* **Problem**
Could you filter the data below down to the lines that hold the word "column"?

Records drawn from a dataset
++++++++++++++++++++
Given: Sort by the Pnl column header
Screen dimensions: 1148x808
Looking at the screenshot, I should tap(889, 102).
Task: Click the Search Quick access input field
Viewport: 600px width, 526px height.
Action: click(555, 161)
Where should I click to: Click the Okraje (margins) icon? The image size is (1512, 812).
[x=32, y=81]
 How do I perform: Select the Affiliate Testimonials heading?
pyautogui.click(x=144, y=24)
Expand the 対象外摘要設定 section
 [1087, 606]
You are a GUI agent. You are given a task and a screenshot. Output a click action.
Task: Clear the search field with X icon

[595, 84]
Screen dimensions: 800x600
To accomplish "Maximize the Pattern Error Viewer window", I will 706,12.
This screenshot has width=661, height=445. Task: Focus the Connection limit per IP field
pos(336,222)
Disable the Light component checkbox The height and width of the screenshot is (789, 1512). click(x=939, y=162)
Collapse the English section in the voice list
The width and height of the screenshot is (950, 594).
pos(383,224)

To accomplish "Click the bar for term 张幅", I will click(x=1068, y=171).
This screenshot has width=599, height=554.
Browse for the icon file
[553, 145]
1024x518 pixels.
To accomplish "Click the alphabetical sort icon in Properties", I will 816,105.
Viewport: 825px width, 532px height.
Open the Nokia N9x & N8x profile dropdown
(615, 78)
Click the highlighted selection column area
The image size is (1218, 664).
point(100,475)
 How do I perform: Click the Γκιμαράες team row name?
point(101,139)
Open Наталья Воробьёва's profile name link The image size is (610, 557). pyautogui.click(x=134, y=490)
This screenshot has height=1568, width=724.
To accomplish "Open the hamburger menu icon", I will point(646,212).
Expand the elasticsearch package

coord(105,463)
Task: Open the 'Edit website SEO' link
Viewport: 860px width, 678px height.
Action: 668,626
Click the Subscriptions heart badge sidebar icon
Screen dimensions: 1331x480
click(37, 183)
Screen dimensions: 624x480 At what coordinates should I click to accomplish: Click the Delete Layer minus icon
++++++++++++++++++++
* **Output for this task**
Given: Sort by the Pnl column header
Click the highlighted selection column area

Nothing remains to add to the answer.